YOUR TASK
Check each line of the entries below for the word "Install", then report how many have it, with no other words.

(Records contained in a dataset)
::::

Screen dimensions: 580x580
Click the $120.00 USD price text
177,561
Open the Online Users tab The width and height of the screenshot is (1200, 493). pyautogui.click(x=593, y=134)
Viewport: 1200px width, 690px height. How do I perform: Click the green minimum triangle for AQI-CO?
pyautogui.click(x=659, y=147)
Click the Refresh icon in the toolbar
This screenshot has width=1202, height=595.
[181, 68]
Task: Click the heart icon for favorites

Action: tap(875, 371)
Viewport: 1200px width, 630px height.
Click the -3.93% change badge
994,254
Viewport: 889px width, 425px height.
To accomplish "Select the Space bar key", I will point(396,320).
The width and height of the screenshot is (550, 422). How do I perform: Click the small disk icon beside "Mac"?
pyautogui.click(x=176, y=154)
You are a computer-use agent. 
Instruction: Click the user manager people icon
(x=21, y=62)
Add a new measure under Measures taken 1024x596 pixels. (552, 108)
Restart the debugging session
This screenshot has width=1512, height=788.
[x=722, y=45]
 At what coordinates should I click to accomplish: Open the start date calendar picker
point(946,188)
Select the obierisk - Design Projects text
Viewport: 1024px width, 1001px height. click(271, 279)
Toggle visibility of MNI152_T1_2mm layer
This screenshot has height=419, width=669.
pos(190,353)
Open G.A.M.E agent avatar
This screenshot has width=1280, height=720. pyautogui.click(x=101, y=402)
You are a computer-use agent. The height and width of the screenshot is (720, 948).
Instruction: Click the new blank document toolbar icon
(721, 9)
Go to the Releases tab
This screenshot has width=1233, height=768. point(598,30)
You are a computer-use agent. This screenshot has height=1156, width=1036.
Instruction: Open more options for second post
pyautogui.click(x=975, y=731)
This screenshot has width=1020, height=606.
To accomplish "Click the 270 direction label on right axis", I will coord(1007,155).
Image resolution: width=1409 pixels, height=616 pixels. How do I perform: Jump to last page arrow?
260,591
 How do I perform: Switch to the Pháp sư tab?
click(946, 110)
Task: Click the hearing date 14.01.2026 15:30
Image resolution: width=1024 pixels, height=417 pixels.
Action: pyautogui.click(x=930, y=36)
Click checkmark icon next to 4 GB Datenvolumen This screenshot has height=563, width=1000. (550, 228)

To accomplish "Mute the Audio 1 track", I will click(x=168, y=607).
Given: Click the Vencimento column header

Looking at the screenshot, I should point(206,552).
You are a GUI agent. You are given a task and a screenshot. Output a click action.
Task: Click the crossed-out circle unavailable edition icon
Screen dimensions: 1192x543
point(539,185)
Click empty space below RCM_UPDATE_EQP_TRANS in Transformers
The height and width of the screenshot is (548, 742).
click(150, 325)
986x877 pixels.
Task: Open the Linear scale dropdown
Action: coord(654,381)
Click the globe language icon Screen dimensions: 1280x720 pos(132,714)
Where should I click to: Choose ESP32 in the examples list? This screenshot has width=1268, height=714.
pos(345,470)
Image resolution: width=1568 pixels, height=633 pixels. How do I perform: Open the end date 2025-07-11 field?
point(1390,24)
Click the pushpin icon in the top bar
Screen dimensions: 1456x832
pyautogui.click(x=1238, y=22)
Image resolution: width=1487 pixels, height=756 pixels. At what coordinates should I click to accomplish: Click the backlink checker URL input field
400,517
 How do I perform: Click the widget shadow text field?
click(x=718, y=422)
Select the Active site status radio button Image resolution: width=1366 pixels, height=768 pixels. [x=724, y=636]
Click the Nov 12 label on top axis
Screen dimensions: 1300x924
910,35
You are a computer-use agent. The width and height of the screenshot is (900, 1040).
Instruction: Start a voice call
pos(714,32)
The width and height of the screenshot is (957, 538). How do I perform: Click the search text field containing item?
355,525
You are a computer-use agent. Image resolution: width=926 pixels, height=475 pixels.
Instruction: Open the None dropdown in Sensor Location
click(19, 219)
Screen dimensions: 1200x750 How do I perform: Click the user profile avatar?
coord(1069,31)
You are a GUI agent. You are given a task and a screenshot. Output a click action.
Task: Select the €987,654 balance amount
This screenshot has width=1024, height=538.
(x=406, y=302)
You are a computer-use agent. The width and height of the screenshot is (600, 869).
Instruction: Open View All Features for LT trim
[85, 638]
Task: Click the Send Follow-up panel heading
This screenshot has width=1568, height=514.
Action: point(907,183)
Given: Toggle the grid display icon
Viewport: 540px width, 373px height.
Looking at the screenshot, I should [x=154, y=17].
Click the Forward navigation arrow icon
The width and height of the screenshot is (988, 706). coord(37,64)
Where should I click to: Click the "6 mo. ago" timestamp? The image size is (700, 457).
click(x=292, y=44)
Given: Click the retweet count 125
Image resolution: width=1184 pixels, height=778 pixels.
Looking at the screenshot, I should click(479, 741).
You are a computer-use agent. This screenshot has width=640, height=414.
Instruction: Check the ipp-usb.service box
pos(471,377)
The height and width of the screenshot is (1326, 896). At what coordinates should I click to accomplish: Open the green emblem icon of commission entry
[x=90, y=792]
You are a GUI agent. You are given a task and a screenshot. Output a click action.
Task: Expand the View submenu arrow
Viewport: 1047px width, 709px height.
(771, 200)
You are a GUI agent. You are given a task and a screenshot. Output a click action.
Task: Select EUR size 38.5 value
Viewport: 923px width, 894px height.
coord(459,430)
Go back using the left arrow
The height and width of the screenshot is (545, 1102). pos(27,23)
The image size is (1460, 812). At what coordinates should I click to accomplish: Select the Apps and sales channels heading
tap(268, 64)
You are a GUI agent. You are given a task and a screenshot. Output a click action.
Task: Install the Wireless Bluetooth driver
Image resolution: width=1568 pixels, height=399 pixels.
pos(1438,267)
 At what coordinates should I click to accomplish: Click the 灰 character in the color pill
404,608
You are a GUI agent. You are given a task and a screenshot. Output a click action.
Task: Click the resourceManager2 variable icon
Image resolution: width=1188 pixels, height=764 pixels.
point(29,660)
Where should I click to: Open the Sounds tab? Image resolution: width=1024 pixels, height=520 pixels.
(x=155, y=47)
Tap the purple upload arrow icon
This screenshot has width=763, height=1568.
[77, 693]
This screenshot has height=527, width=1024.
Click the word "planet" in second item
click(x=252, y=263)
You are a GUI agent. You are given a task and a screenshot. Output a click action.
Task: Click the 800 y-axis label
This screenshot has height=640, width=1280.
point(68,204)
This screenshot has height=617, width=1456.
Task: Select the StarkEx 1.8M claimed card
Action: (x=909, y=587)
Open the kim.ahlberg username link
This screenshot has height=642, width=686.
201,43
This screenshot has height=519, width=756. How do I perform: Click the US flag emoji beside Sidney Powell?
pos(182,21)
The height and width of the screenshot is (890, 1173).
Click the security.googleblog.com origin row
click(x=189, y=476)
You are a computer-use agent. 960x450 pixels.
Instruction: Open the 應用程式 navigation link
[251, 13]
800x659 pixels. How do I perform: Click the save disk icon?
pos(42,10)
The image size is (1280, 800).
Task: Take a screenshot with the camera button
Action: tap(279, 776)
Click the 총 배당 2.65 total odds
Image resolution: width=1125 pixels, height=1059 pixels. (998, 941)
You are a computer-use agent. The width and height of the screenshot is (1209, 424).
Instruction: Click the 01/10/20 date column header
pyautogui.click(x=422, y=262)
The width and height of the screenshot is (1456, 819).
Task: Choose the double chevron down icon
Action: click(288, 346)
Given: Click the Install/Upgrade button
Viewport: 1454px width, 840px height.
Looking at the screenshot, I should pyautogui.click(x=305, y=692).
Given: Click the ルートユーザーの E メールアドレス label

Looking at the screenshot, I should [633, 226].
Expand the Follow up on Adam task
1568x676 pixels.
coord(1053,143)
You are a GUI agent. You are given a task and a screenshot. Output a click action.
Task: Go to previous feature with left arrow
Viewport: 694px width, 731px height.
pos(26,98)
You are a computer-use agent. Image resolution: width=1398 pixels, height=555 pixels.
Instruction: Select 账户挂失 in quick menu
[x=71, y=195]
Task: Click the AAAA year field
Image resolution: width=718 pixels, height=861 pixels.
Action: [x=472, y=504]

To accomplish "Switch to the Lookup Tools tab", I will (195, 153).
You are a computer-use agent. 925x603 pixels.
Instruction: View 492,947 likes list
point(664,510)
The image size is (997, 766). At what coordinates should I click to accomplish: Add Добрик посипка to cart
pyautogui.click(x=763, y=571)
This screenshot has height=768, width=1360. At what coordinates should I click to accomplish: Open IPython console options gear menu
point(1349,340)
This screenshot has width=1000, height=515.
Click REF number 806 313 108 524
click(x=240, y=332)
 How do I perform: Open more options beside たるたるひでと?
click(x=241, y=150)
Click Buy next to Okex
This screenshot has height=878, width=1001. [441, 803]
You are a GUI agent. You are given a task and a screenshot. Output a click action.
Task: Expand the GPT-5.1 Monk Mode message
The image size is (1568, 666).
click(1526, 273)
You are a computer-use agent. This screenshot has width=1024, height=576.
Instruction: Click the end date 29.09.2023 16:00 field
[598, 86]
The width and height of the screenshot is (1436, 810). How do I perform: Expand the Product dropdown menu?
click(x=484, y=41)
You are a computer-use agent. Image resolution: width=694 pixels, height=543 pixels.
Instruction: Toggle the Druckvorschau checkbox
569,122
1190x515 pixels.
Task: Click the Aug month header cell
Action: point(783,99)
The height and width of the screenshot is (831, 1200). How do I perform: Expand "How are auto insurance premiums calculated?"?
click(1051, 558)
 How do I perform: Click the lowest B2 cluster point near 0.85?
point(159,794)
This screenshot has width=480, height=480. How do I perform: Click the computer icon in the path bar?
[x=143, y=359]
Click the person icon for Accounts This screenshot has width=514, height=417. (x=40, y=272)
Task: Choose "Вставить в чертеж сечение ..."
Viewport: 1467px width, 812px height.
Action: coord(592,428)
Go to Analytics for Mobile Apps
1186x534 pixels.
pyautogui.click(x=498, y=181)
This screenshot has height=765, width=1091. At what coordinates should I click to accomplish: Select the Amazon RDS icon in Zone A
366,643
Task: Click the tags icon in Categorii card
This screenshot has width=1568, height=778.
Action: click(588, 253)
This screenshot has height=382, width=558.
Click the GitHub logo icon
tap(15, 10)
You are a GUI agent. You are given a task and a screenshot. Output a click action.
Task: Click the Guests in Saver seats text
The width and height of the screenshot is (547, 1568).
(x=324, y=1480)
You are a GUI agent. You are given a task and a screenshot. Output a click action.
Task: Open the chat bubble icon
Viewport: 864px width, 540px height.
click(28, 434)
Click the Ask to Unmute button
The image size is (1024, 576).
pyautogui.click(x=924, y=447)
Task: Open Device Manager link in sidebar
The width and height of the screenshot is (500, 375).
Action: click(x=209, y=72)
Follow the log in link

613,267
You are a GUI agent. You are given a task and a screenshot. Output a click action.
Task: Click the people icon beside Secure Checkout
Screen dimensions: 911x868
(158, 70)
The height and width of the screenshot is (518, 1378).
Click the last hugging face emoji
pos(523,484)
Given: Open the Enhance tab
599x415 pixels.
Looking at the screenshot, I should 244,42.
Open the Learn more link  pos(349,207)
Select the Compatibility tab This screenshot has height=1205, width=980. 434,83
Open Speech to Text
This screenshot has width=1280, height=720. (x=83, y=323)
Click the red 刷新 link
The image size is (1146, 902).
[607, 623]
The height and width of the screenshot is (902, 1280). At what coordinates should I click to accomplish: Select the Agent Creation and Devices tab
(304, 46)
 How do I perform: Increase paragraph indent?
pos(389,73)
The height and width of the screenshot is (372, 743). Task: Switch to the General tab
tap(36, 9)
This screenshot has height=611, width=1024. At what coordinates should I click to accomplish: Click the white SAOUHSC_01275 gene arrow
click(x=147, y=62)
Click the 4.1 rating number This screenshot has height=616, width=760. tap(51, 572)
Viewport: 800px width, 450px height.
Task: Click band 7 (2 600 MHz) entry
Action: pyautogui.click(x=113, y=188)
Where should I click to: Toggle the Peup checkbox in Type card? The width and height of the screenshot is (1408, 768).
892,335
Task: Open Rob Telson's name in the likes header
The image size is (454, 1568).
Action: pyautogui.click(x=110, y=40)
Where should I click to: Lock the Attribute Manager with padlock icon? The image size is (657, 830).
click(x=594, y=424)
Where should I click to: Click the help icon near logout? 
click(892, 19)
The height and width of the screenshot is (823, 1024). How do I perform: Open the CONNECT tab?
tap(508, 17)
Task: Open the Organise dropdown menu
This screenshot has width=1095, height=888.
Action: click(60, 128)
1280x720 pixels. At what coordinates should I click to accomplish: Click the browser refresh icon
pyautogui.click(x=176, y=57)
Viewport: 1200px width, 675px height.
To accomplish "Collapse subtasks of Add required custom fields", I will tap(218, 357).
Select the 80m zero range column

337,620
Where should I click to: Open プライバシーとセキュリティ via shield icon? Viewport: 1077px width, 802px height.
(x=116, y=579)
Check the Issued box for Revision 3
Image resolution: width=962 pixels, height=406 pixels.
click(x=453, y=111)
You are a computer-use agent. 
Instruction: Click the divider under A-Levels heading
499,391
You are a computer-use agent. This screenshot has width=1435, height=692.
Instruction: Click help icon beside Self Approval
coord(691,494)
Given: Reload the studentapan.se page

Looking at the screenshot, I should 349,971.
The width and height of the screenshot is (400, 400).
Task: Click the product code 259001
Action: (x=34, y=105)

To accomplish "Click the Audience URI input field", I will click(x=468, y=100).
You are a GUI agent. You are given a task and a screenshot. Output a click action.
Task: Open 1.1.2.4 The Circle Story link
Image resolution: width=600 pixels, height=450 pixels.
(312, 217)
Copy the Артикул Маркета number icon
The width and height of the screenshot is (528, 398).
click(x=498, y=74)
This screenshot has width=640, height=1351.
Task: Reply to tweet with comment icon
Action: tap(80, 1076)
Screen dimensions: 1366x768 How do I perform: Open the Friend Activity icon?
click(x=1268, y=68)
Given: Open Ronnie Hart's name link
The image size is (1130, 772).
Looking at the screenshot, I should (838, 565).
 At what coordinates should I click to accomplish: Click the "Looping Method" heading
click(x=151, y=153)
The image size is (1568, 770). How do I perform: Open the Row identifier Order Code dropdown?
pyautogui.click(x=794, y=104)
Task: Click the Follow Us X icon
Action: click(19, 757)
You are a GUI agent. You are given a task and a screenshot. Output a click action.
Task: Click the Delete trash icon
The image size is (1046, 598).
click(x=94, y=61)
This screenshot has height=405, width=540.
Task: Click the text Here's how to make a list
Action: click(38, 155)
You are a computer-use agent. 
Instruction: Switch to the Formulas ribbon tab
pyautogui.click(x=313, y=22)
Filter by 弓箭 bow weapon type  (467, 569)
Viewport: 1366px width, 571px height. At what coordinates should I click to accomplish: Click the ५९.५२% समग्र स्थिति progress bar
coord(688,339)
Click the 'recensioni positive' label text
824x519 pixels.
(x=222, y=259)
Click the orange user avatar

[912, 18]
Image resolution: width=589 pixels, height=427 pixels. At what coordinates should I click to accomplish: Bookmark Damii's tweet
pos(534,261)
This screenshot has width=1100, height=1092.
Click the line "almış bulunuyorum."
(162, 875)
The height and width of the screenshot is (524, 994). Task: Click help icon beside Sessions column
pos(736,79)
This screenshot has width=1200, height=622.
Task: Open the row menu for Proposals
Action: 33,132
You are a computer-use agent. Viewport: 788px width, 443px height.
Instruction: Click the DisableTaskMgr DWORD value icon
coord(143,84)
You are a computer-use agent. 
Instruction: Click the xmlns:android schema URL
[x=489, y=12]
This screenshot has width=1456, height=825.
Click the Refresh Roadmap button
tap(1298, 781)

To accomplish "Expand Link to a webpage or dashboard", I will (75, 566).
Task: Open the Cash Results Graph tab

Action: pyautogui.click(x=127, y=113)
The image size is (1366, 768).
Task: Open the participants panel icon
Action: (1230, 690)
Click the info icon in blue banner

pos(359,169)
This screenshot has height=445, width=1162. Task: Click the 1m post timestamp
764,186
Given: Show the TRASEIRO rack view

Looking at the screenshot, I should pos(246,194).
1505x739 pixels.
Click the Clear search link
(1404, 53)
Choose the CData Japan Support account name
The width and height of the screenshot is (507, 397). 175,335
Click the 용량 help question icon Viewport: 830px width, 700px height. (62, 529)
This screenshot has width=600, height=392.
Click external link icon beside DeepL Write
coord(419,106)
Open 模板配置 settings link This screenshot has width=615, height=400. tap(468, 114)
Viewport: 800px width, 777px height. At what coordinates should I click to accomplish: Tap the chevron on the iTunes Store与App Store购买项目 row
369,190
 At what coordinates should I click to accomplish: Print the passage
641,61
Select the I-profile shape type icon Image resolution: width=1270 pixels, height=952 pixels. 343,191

::::

FINISHED EXERCISE
2